On Tuesday morning, AMR (NASDAQOTH: AAMRQ) and US Airways (NYSE: LCC) announced that they had finally reached a settlement with the Department of Justice that will allow them to merge. This allows them to avoid the risk of a trial, which could have potentially killed the merger outright.

AMR and US Airways are now permitted to merge (Photo: AMR)

However, AMR and US Airways will pay a big price to avoid the hassle and uncertainty of litigation. The companies are giving up a significant number of slots at Washington's Reagan National Airport, which was a primary focus of the DOJ's complaint. They will also dispose of a smaller number of slots at LaGuardia Airport in New York, and will turn over two gates at each of five other airports.

Clearly, the two companies' management teams believe that the potential merger synergies outweigh the downsides of this settlement. Presumably, the combined company will also get a significant influx of cash from auctioning off these assets. However, the increased competition in several of the combined company's top markets will make the merger much less profitable than many investors expect.

An unexpected fight
The Department of Justice gave AMR and US Airways a nasty surprise in August when it objected to their plan to merge. Most people in the airline industry had assumed that the DOJ would not raise any objections because it had approved several other large airline mergers in recent years.

After several months of posturing by both sides, the two companies and the DOJ began working with a mediator earlier this month, on the recommendation of the trial judge. Many people speculated that the talks might just be a formality needed to satisfy the judge. However, the parties reached a settlement in just two weeks.

Big asset divestitures
Incoming American Airlines CEO Doug Parker has argued extensively in recent months that his company should not have to give up slots at Washington's Reagan Airport (or elsewhere). By contrast, JetBlue Airways (NASDAQ:JBLU) CEO Dave Barger argued in September that American and US Airways should give up all of American's roughly 50 slot pairs at Reagan Airport. Barger claimed that US Airways' 55% share of slots was a "ceiling" on what should be permissible at the popular airport.

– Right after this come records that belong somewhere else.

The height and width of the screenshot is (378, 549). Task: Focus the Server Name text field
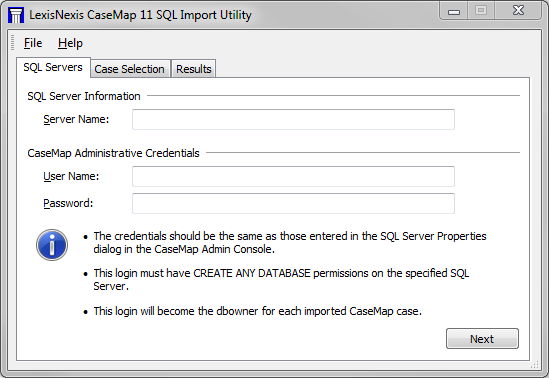point(293,119)
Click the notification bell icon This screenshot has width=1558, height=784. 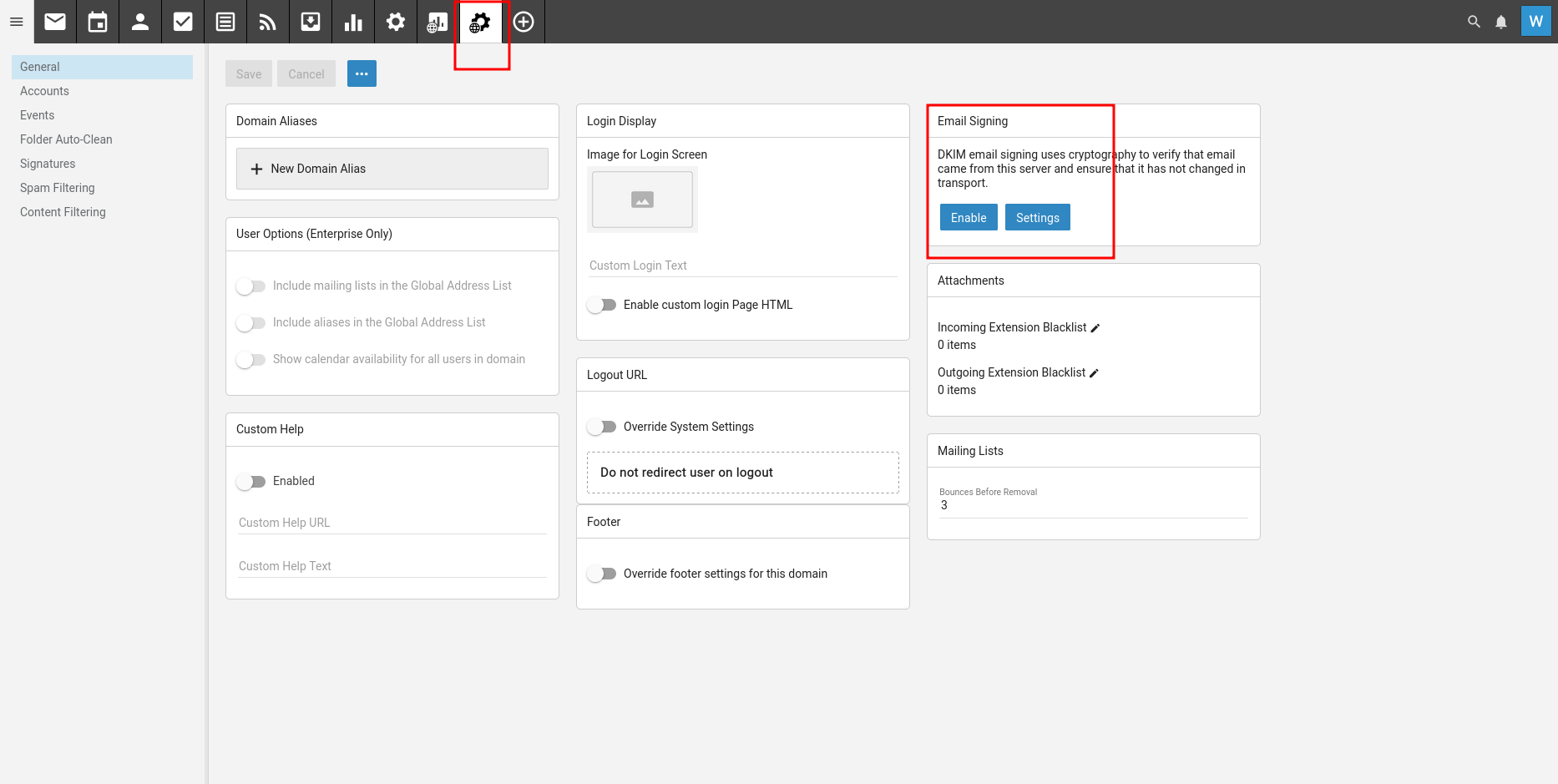coord(1501,21)
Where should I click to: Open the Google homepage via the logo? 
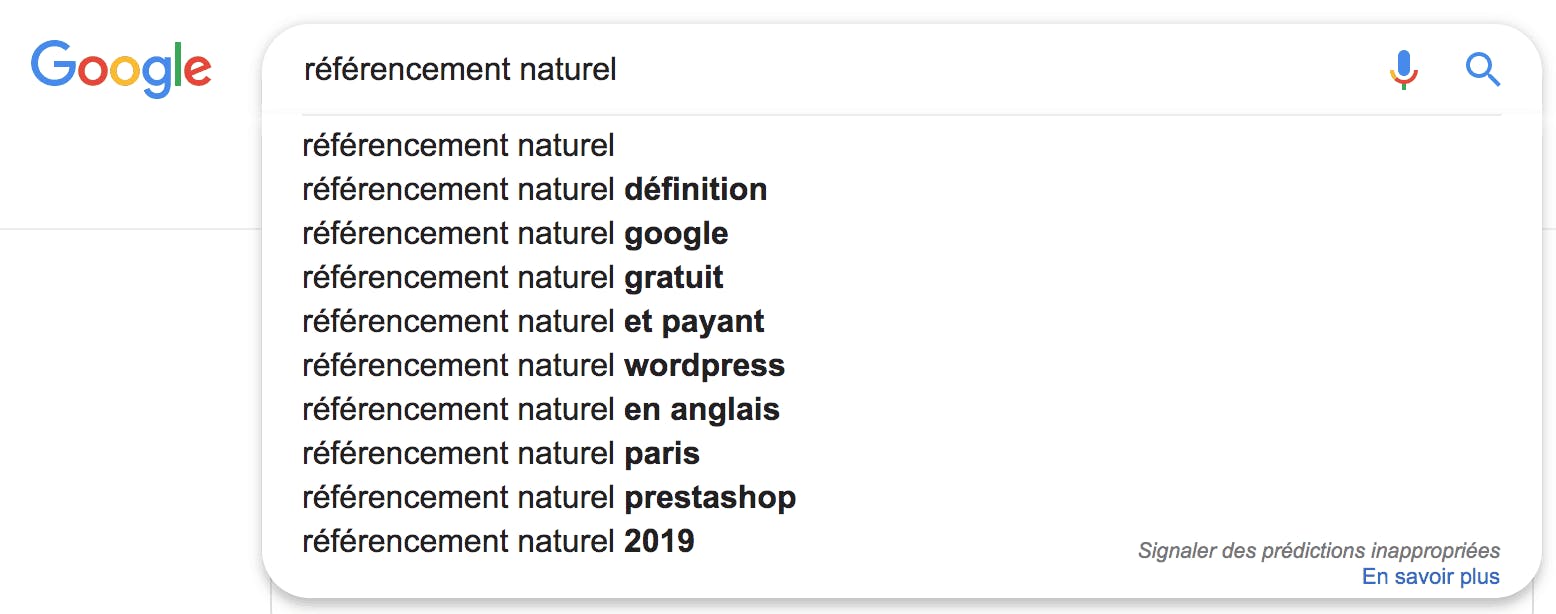click(x=121, y=68)
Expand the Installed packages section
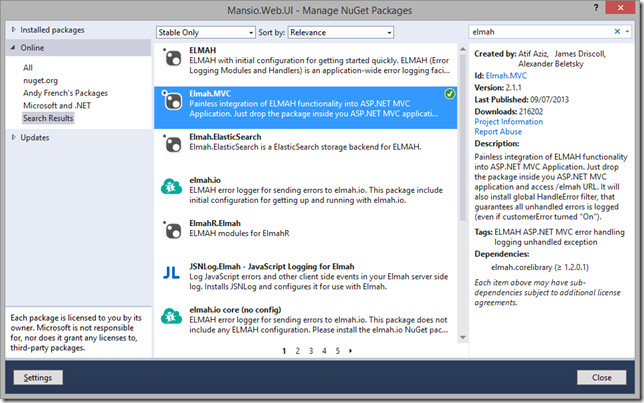Screen dimensions: 644x403 14,30
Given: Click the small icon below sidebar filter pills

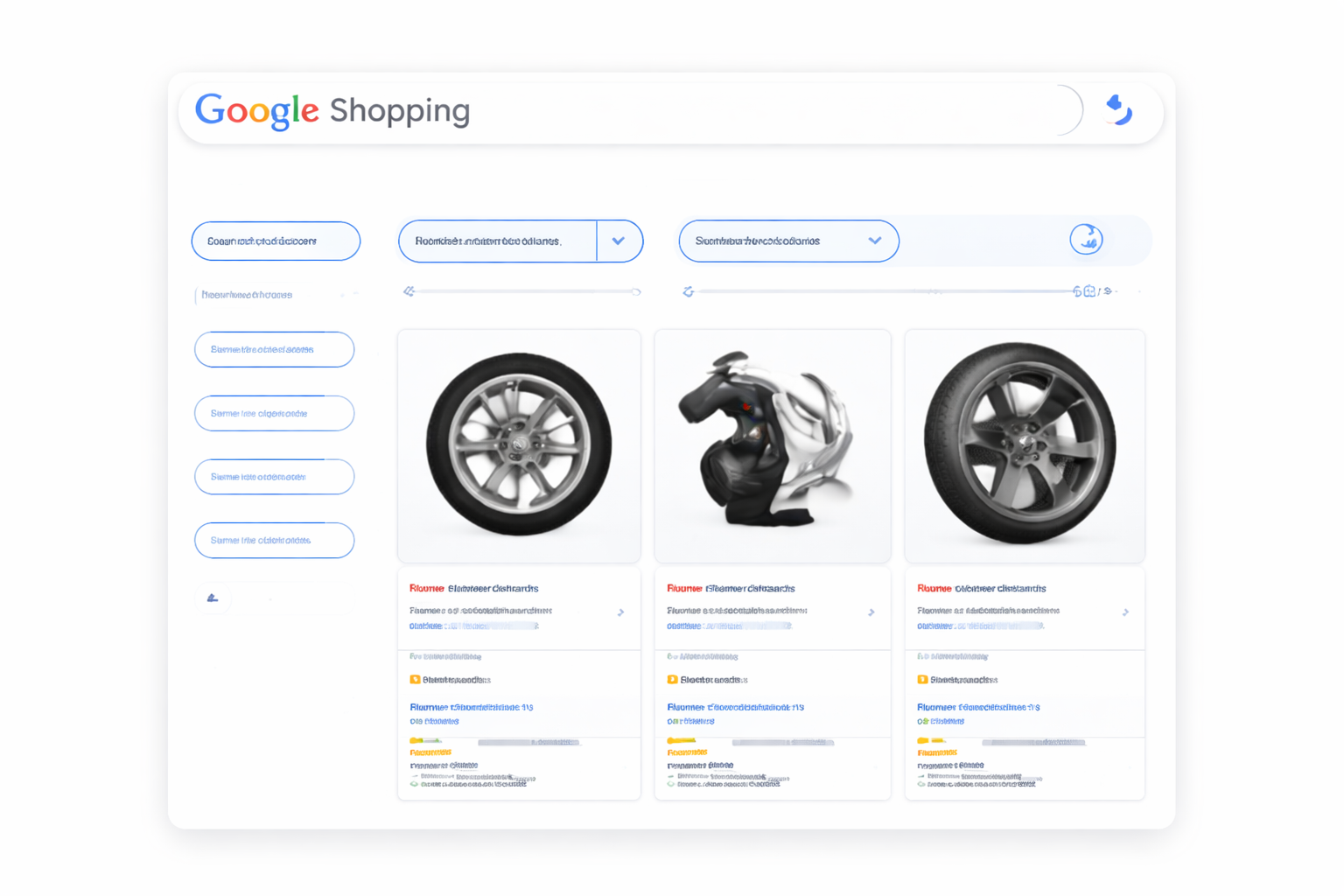Looking at the screenshot, I should 213,598.
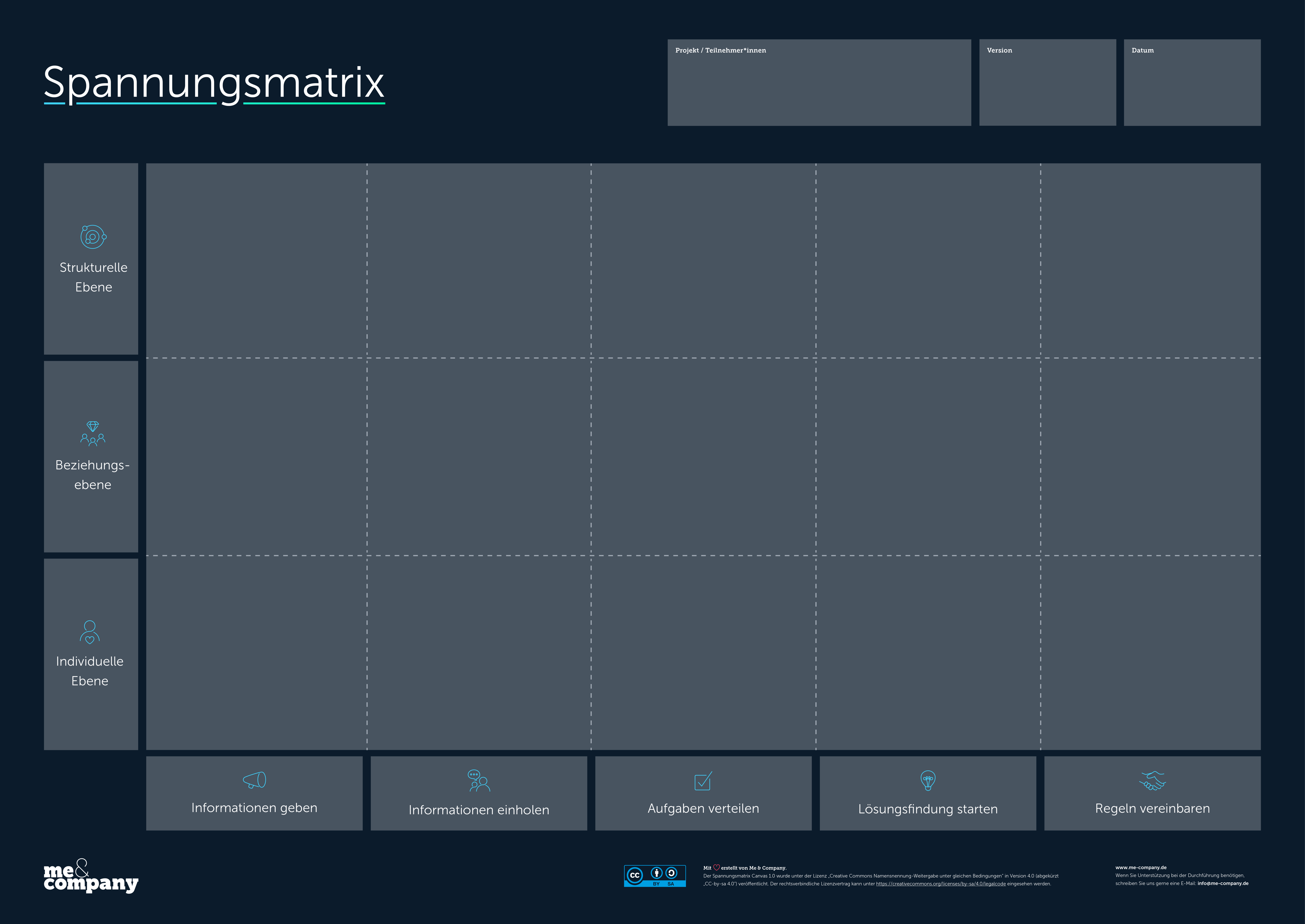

JetBlue pushed hard for big slot divestitures as part of a merger settlement (Photo: JetBlue Airways)

Meanwhile, Southwest Airlines (NYSE:LUV) CEO Gary Kelly has also expressed interest in adding slots at capacity-constrained airports. On a conference call last month, he stated that US Airways and American should be forced to give up some slots at New York's LaGuardia Airport as well as at Reagan Airport.

Parker and the rest of the American-US Airways team appear to have accepted a total defeat on this issue. According to the terms of the settlement, the two carriers will give up 44 slot pairs that they operate at Reagan Airport, and 12 slot pairs that they operate at LaGuardia Airport. (They will also sell several slot pairs owned by American that are already leased to JetBlue and Southwest.)

The divestitures at Reagan Airport came very close to the request made by JetBlue's Barger. The 44 slot pairs that the combined carrier is giving up represent the vast majority of American's current service at Reagan Airport.

The other notable divestiture included in the settlement is a pair of gates at Dallas Love Field. Neither American Airlines nor US Airways has any flights there today, but American still holds two gates there. Love Field is already a major base for Southwest Airlines, which competes with American's top hub a few miles away at Dallas-Fort Worth International Airport.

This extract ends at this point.